There was no sign of my Etonian when I went upstairs.
As I dressed in my small low room, with its sloping ceiling of varnished wood, at the top of the house, I felt that after all I had learnt nothing really new respecting that disturbing young gentleman.

Quinby had already proved himself such an arrant gossip as to discount every word that he had said before I placed him in his proper type: it is one which I have encountered elsewhere, that of the middle-aged bachelor who will and must talk, and he had confessed his celibacy almost in his first breath; but a more pronounced specimen of the type I am in no hurry to meet again.
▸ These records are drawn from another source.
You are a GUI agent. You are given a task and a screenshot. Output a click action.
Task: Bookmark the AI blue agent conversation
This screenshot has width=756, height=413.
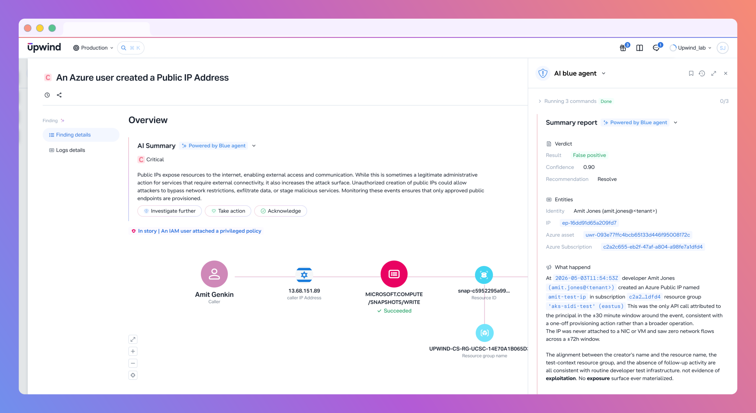(x=691, y=73)
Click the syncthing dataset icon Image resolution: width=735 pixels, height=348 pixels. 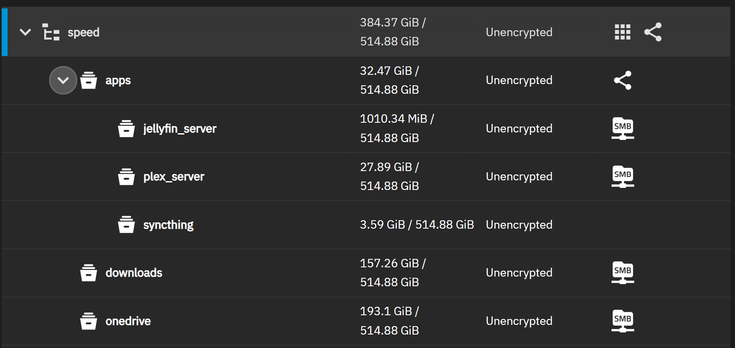click(126, 224)
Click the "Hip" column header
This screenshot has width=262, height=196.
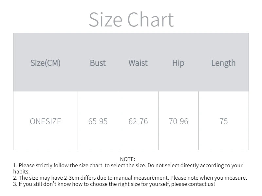[178, 63]
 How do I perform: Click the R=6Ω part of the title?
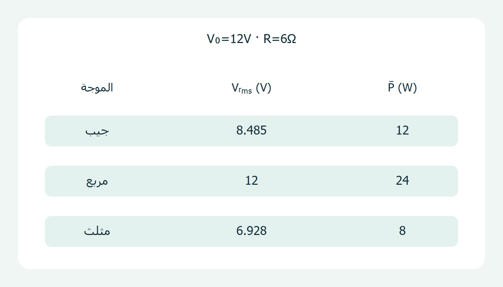(x=280, y=39)
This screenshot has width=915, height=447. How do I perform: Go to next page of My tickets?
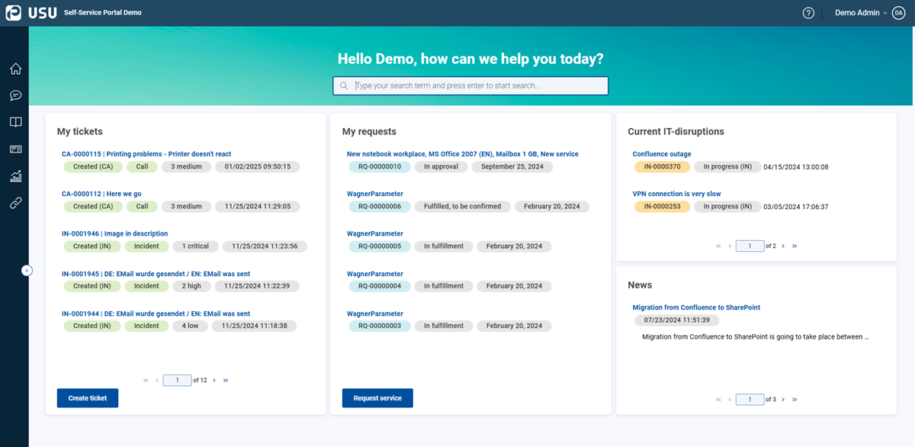click(x=214, y=380)
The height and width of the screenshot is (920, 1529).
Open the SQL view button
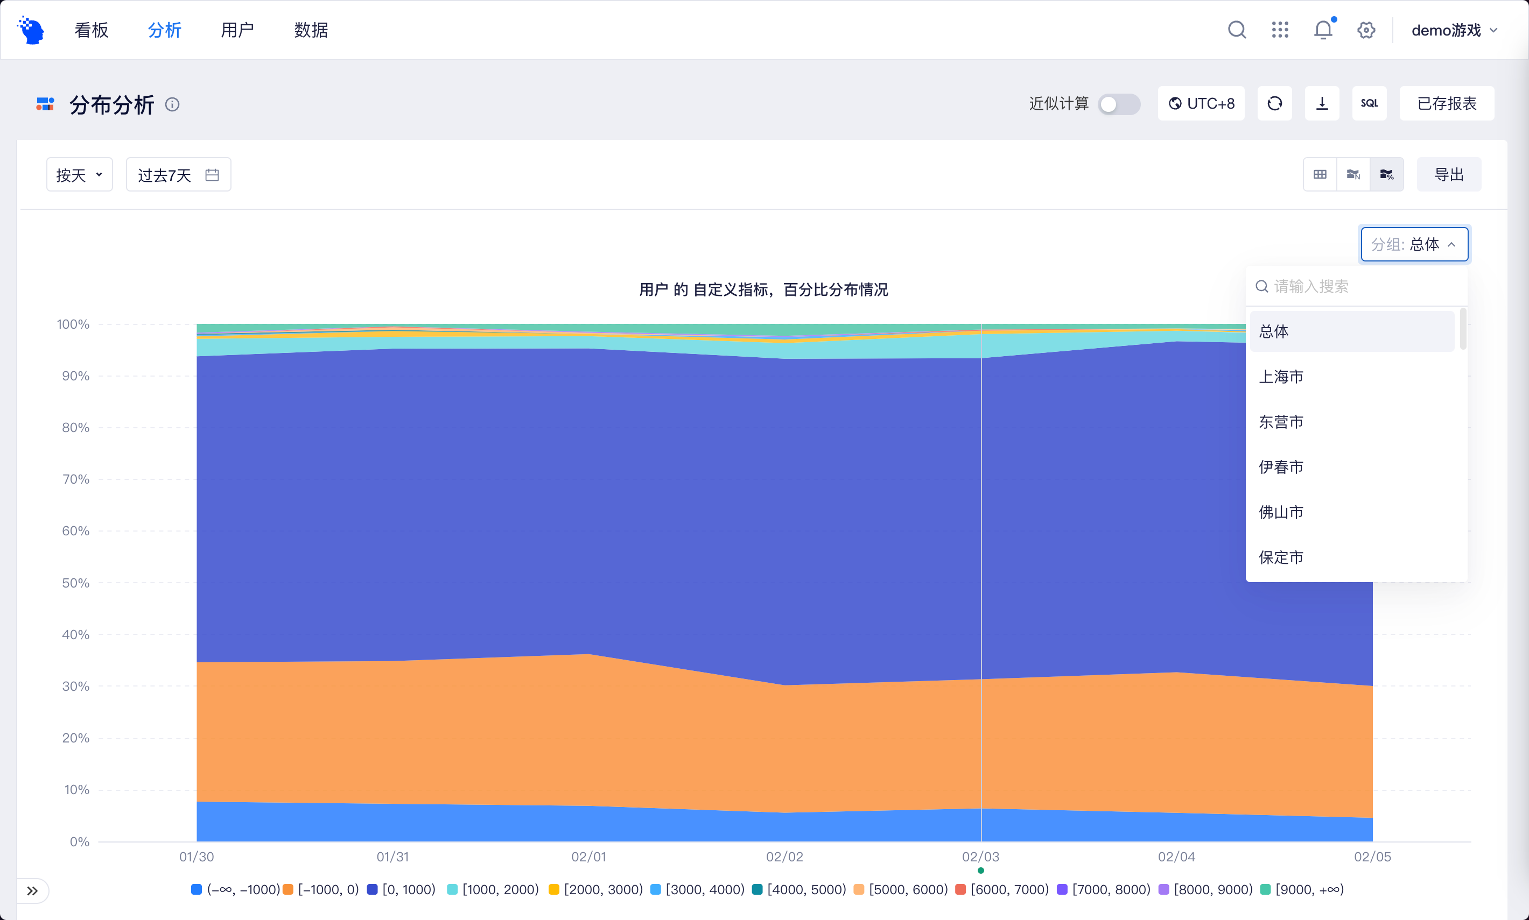click(x=1369, y=104)
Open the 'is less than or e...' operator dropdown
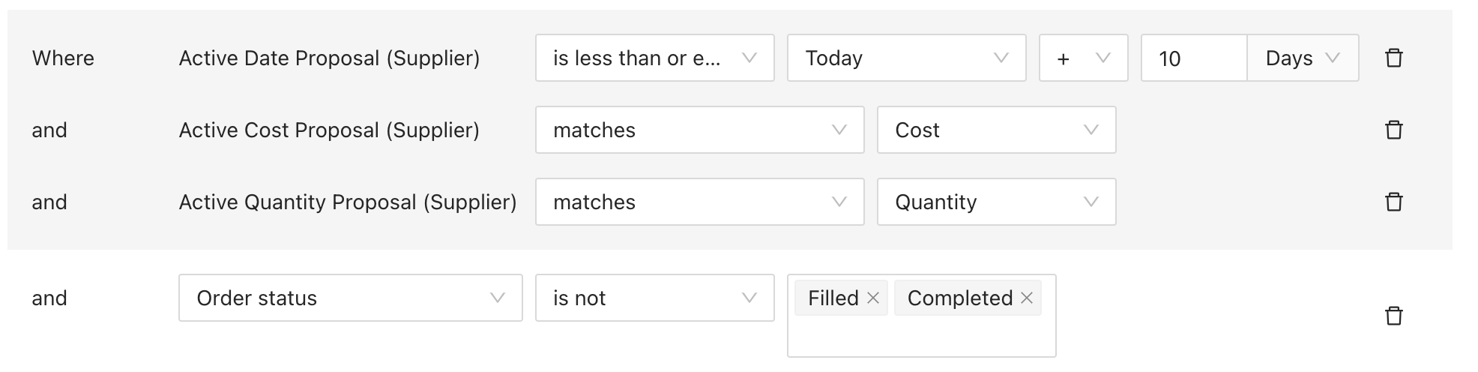 [x=654, y=58]
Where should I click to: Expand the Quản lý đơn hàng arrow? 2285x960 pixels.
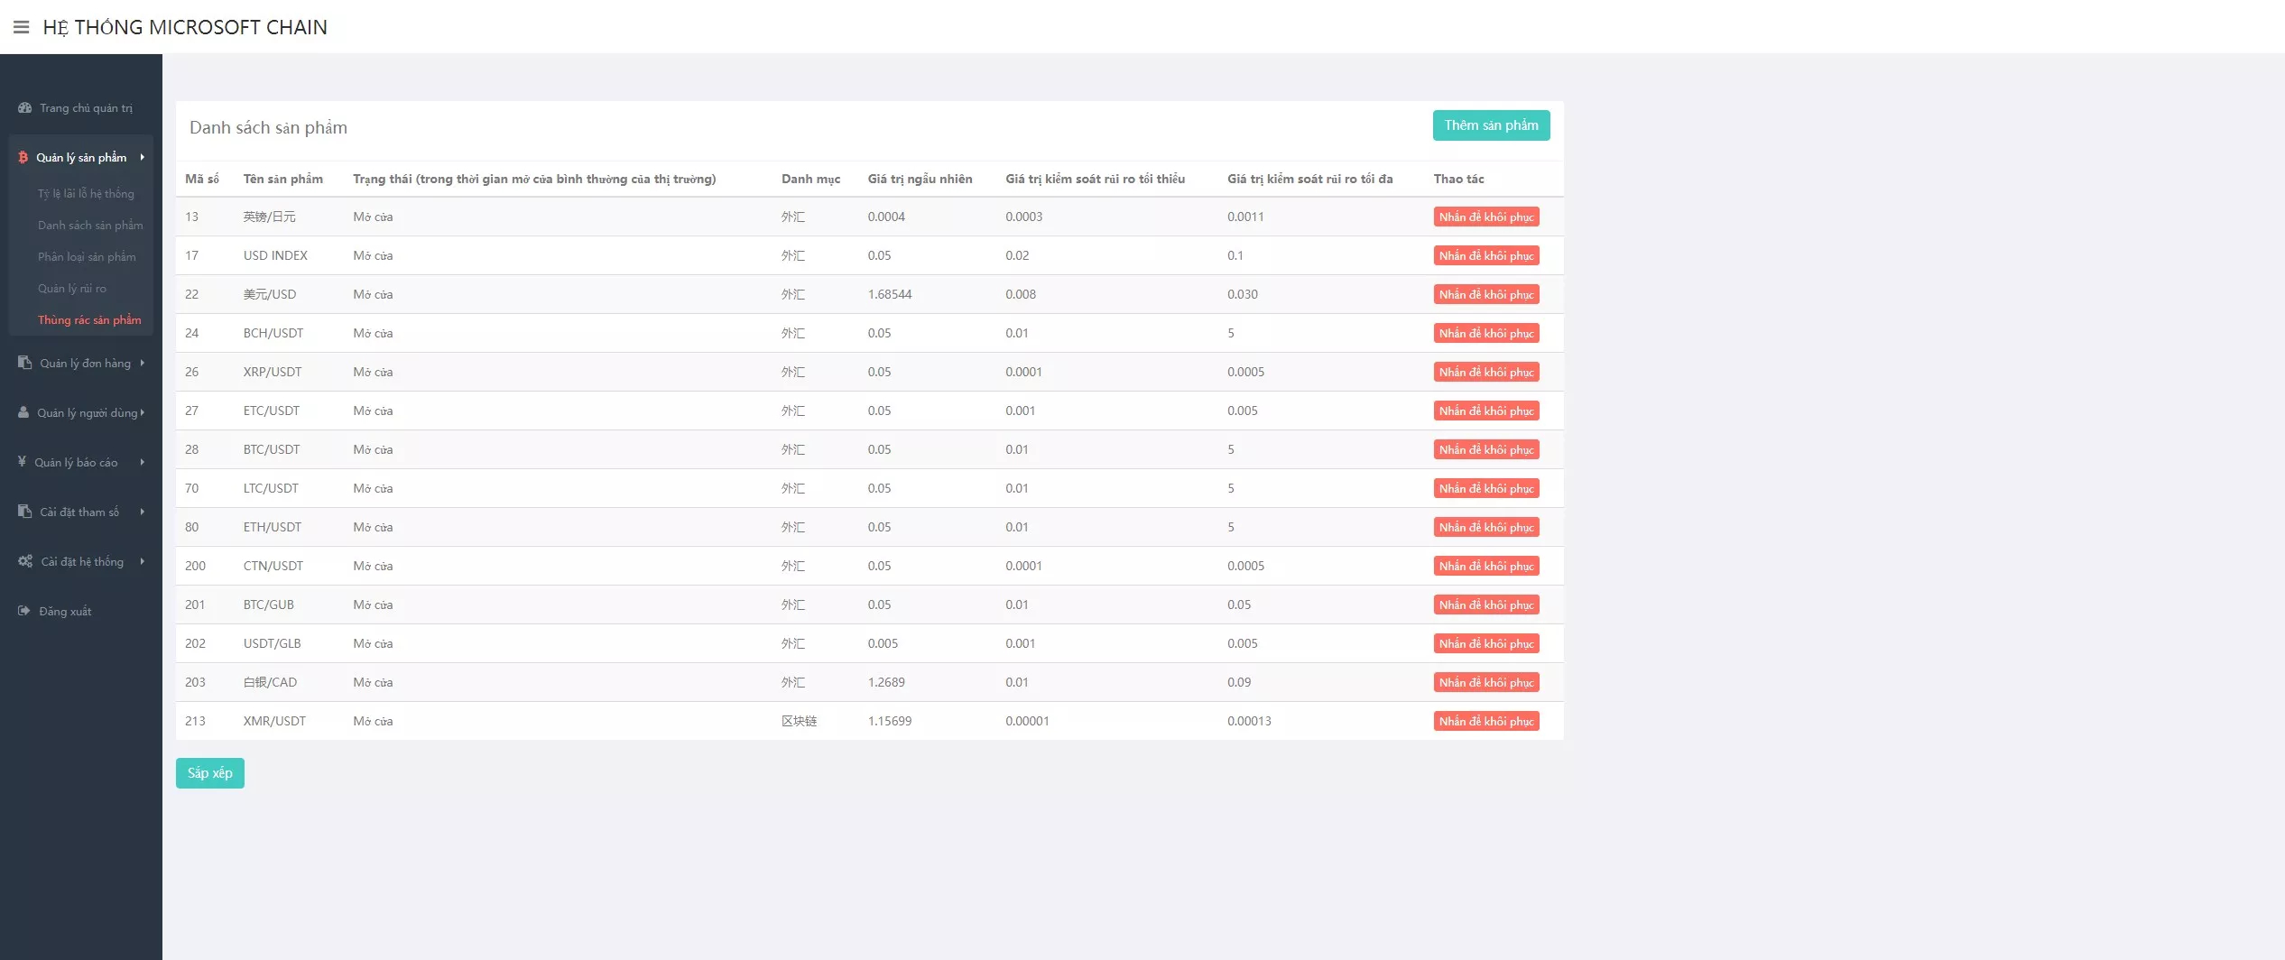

If, however, there was some comfort in the thought of his more than probable exaggerations, there was none at all in the knowledge that these would be, if they had not already been, poured into every tolerant ear in the place, if anything more freely than into mine.
I was somewhat late for dinner, but the scandalous couple were later still, and all the evening I saw nothing of them.

That, however, was greatly due to this fellow Quinby, whose determined offices one could hardly disdain after once accepting favours from him.

In the press after dinner I saw his ferret's face peering this way and that, a good head higher than any other, and the moment our eyes met he began elbowing his way toward me.